* INSTRUÇÃO A: Você pode reproduzir, sem nenhuma alteração, as linhas fornecidas desde a que contém "Click the bullet" até a última, ambas incluídas?

* TRECHO SELECIONADO:
☆ ☆ ☆ ☆

Evans-Pritchard: A varinha mágica para eliminar a dívida dos EUA

Tempo de leitura: 6 min

por Ambrose Evans-Pritchard, no Telegraph, via Resistir.Info, sugestão de ZePovinho

Há uma varinha mágica, afinal de contas. Um documento revolucionário editado pelo Fundo Monetário Internacional afirma que seria possível eliminar a dívida pública líquida dos EUA de uma penada e, em consequência, fazer o mesmo à da Grã-Bretanha, Alemanha, Itália ou Japão. O documento do FMI diz que o truque é substituir o nosso sistema de moeda criada pela banca privada.

Poder-se-ia cortar dívida privada em 100% do PIB, promover crescimento, estabilizar preços e destronar banqueiros, tudo ao mesmo tempo. Isto poderia ser feito de modo limpo e indolor, por ordem legislativa, muito mais rapidamente do que se poderia imaginar.

O truque é substituir nosso sistema de moda criada pela banca privada – aproximadamente 97% da oferta monetária – por moeda criada pelo estado. Retornarmos à norma histórica, antes de Carlos II ter colocado o controle da oferta monetária em mãos privadas com o English Free Coinage Act de 1666.

☆ ☆ ☆ ☆

* LINHAS FORNECIDAS:

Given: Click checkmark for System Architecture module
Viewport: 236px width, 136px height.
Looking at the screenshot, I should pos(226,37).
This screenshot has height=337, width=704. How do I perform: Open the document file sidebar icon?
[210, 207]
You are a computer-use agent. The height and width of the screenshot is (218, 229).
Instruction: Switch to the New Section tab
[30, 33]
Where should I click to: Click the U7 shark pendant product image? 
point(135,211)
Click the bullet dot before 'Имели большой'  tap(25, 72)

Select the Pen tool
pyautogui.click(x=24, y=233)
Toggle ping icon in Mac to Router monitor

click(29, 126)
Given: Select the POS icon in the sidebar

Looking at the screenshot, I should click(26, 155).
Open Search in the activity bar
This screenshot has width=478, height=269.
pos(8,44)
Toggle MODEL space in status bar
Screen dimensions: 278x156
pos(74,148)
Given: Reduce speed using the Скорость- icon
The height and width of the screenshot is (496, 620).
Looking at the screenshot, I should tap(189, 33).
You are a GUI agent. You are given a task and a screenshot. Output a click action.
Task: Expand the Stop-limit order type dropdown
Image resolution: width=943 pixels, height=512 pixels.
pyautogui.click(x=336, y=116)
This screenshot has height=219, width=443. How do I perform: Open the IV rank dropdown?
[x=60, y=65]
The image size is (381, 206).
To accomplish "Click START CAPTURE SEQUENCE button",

☆ ☆ ☆ ☆

* INSTRUÇÃO B: Como segue o trecho sobre a eliminação da dívida dos EUA a partir do ponto em que ele termina?

* RESULTADO A:
Click the bullet dot before 'Имели большой'  tap(25, 72)

Select the Pen tool
pyautogui.click(x=24, y=233)
Toggle ping icon in Mac to Router monitor

click(29, 126)
Given: Select the POS icon in the sidebar

Looking at the screenshot, I should click(26, 155).
Open Search in the activity bar
This screenshot has width=478, height=269.
pos(8,44)
Toggle MODEL space in status bar
Screen dimensions: 278x156
pos(74,148)
Given: Reduce speed using the Скорость- icon
The height and width of the screenshot is (496, 620).
Looking at the screenshot, I should tap(189, 33).
You are a GUI agent. You are given a task and a screenshot. Output a click action.
Task: Expand the Stop-limit order type dropdown
Image resolution: width=943 pixels, height=512 pixels.
pyautogui.click(x=336, y=116)
This screenshot has height=219, width=443. How do I perform: Open the IV rank dropdown?
[x=60, y=65]
The image size is (381, 206).
To accomplish "Click START CAPTURE SEQUENCE button",

* RESULTADO B:
Especificamente, isto significa um assalto à “reserva fraccionária da banca”. Se os prestamistas forem forçados a providenciar 100% de reservas para dar respaldo a depósitos, eles perdem o privilégio exorbitante de criar moeda a partir do nada.

O país recupera controle soberano sobre a oferta monetária. Não há mais corridas bancárias e menos crescimento e queda nos ciclos de crédito. A prestidigitação contabilística fará o resto. Este pelo menos é o argumento.

Alguns leitores já podem ter visto o estudo do FMI, de Jaromir Benes e Michael Kumhof, o qual saiu em Agosto e a seguir começou a se tornar um culto por todo o mundo.

Intitulado “The Chicago Plan Revisited”, ele ressuscita o primeiro esquema avançado pelos professores Henry Simons e Irving Fisher em 1936 durante a época de fermento de pensamento criativo na última Depressão.

Irving Fisher pensava que ciclos de crédito levam a uma não saudável concentração de riqueza. Ele viu-a com os seus próprios no princípio da década de 1930 quando credores arrestavam agricultores empobrecidos, tomando a sua terra ou comprando-a por uma ninharia no fundo do ciclo.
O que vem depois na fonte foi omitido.